***** PROVIDED INFORMATION
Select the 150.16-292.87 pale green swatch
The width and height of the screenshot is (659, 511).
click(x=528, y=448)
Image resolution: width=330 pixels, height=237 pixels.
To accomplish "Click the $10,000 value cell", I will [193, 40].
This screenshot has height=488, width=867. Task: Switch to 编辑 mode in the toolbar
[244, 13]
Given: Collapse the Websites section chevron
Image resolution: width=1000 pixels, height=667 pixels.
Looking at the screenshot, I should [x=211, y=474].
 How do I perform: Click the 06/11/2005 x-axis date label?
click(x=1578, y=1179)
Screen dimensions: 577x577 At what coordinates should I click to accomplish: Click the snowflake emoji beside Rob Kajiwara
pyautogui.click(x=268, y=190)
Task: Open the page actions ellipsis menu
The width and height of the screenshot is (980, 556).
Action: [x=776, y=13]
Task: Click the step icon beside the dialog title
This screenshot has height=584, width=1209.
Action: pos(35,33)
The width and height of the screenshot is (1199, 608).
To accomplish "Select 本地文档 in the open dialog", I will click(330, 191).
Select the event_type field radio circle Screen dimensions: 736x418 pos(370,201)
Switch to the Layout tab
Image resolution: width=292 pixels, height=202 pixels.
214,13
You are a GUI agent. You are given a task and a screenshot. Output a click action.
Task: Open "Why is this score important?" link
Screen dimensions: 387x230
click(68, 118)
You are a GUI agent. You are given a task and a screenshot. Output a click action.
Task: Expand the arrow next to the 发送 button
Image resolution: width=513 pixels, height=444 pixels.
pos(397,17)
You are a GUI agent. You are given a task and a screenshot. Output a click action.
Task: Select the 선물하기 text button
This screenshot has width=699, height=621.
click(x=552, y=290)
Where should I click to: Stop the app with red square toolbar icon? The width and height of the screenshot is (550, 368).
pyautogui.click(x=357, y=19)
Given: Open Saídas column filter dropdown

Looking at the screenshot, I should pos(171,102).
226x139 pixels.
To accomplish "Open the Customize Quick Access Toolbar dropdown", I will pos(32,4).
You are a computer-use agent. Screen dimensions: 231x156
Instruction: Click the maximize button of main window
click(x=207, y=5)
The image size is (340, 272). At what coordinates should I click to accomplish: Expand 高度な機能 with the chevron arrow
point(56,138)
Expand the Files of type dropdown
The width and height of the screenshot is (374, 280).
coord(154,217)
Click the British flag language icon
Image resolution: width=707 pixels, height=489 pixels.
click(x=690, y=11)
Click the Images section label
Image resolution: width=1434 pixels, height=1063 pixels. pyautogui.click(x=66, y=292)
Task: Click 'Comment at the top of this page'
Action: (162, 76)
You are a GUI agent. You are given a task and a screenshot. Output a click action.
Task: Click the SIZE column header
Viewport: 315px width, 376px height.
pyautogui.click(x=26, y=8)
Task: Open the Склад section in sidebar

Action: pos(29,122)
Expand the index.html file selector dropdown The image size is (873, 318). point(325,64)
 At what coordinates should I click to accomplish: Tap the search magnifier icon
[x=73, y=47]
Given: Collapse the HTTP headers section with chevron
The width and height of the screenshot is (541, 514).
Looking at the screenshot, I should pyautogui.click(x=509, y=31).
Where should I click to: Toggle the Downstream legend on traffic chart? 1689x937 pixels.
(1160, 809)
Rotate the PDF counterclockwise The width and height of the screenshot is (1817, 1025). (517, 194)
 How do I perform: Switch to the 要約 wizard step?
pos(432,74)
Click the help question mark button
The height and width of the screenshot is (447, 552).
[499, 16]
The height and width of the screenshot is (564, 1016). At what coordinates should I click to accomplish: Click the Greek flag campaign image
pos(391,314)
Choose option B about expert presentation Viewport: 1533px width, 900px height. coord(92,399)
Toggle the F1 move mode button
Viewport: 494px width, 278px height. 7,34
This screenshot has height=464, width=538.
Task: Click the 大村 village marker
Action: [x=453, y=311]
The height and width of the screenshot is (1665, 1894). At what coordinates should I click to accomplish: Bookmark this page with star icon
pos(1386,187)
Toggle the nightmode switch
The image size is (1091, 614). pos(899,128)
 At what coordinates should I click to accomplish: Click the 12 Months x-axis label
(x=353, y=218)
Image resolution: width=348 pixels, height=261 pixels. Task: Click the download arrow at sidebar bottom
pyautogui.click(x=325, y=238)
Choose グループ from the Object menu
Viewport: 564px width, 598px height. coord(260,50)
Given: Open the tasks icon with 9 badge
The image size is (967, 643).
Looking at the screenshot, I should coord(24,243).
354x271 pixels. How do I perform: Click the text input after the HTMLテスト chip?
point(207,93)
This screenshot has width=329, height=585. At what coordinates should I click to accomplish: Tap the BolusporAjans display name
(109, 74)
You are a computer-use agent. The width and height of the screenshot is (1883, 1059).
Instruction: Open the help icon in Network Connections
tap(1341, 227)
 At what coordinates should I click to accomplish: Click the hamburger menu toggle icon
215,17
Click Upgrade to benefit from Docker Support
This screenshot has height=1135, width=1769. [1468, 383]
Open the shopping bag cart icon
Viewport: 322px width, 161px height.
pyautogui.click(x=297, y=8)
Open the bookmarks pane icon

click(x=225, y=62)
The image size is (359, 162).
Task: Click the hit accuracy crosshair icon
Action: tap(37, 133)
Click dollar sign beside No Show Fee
**********
* [REQUIRED WORK]: Please copy out all of the material above again, line for line, with nothing changed.

* [COMPLETE RESPONSE]:
Select the 150.16-292.87 pale green swatch
The width and height of the screenshot is (659, 511).
click(x=528, y=448)
Image resolution: width=330 pixels, height=237 pixels.
To accomplish "Click the $10,000 value cell", I will [193, 40].
This screenshot has height=488, width=867. Task: Switch to 编辑 mode in the toolbar
[244, 13]
Given: Collapse the Websites section chevron
Image resolution: width=1000 pixels, height=667 pixels.
Looking at the screenshot, I should [x=211, y=474].
 How do I perform: Click the 06/11/2005 x-axis date label?
click(x=1578, y=1179)
Screen dimensions: 577x577 At what coordinates should I click to accomplish: Click the snowflake emoji beside Rob Kajiwara
pyautogui.click(x=268, y=190)
Task: Open the page actions ellipsis menu
The width and height of the screenshot is (980, 556).
Action: [x=776, y=13]
Task: Click the step icon beside the dialog title
This screenshot has height=584, width=1209.
Action: pos(35,33)
The width and height of the screenshot is (1199, 608).
To accomplish "Select 本地文档 in the open dialog", I will click(330, 191).
Select the event_type field radio circle Screen dimensions: 736x418 pos(370,201)
Switch to the Layout tab
Image resolution: width=292 pixels, height=202 pixels.
214,13
You are a GUI agent. You are given a task and a screenshot. Output a click action.
Task: Open "Why is this score important?" link
Screen dimensions: 387x230
click(68, 118)
You are a GUI agent. You are given a task and a screenshot. Output a click action.
Task: Expand the arrow next to the 发送 button
Image resolution: width=513 pixels, height=444 pixels.
pos(397,17)
You are a GUI agent. You are given a task and a screenshot. Output a click action.
Task: Select the 선물하기 text button
This screenshot has width=699, height=621.
click(x=552, y=290)
Where should I click to: Stop the app with red square toolbar icon? The width and height of the screenshot is (550, 368).
pyautogui.click(x=357, y=19)
Given: Open Saídas column filter dropdown

Looking at the screenshot, I should pos(171,102).
226x139 pixels.
To accomplish "Open the Customize Quick Access Toolbar dropdown", I will pos(32,4).
You are a computer-use agent. Screen dimensions: 231x156
Instruction: Click the maximize button of main window
click(x=207, y=5)
The image size is (340, 272). At what coordinates should I click to accomplish: Expand 高度な機能 with the chevron arrow
point(56,138)
Expand the Files of type dropdown
The width and height of the screenshot is (374, 280).
coord(154,217)
Click the British flag language icon
Image resolution: width=707 pixels, height=489 pixels.
click(x=690, y=11)
Click the Images section label
Image resolution: width=1434 pixels, height=1063 pixels. pyautogui.click(x=66, y=292)
Task: Click 'Comment at the top of this page'
Action: (162, 76)
You are a GUI agent. You are given a task and a screenshot. Output a click action.
Task: Click the SIZE column header
Viewport: 315px width, 376px height.
pyautogui.click(x=26, y=8)
Task: Open the Склад section in sidebar

Action: pos(29,122)
Expand the index.html file selector dropdown The image size is (873, 318). point(325,64)
 At what coordinates should I click to accomplish: Tap the search magnifier icon
[x=73, y=47]
Given: Collapse the HTTP headers section with chevron
The width and height of the screenshot is (541, 514).
Looking at the screenshot, I should pyautogui.click(x=509, y=31).
Where should I click to: Toggle the Downstream legend on traffic chart? 1689x937 pixels.
(1160, 809)
Rotate the PDF counterclockwise The width and height of the screenshot is (1817, 1025). (517, 194)
 How do I perform: Switch to the 要約 wizard step?
pos(432,74)
Click the help question mark button
The height and width of the screenshot is (447, 552).
[499, 16]
The height and width of the screenshot is (564, 1016). At what coordinates should I click to accomplish: Click the Greek flag campaign image
pos(391,314)
Choose option B about expert presentation Viewport: 1533px width, 900px height. coord(92,399)
Toggle the F1 move mode button
Viewport: 494px width, 278px height. 7,34
This screenshot has height=464, width=538.
Task: Click the 大村 village marker
Action: [x=453, y=311]
The height and width of the screenshot is (1665, 1894). At what coordinates should I click to accomplish: Bookmark this page with star icon
pos(1386,187)
Toggle the nightmode switch
The image size is (1091, 614). pos(899,128)
 At what coordinates should I click to accomplish: Click the 12 Months x-axis label
(x=353, y=218)
Image resolution: width=348 pixels, height=261 pixels. Task: Click the download arrow at sidebar bottom
pyautogui.click(x=325, y=238)
Choose グループ from the Object menu
Viewport: 564px width, 598px height. coord(260,50)
Given: Open the tasks icon with 9 badge
The image size is (967, 643).
Looking at the screenshot, I should coord(24,243).
354x271 pixels. How do I perform: Click the text input after the HTMLテスト chip?
point(207,93)
This screenshot has width=329, height=585. At what coordinates should I click to accomplish: Tap the BolusporAjans display name
(109, 74)
You are a computer-use agent. The width and height of the screenshot is (1883, 1059).
Instruction: Open the help icon in Network Connections
tap(1341, 227)
 At what coordinates should I click to accomplish: Click the hamburger menu toggle icon
215,17
Click Upgrade to benefit from Docker Support
This screenshot has height=1135, width=1769. [1468, 383]
Open the shopping bag cart icon
Viewport: 322px width, 161px height.
pyautogui.click(x=297, y=8)
Open the bookmarks pane icon

click(x=225, y=62)
The image size is (359, 162).
Task: Click the hit accuracy crosshair icon
Action: tap(37, 133)
Click dollar sign beside No Show Fee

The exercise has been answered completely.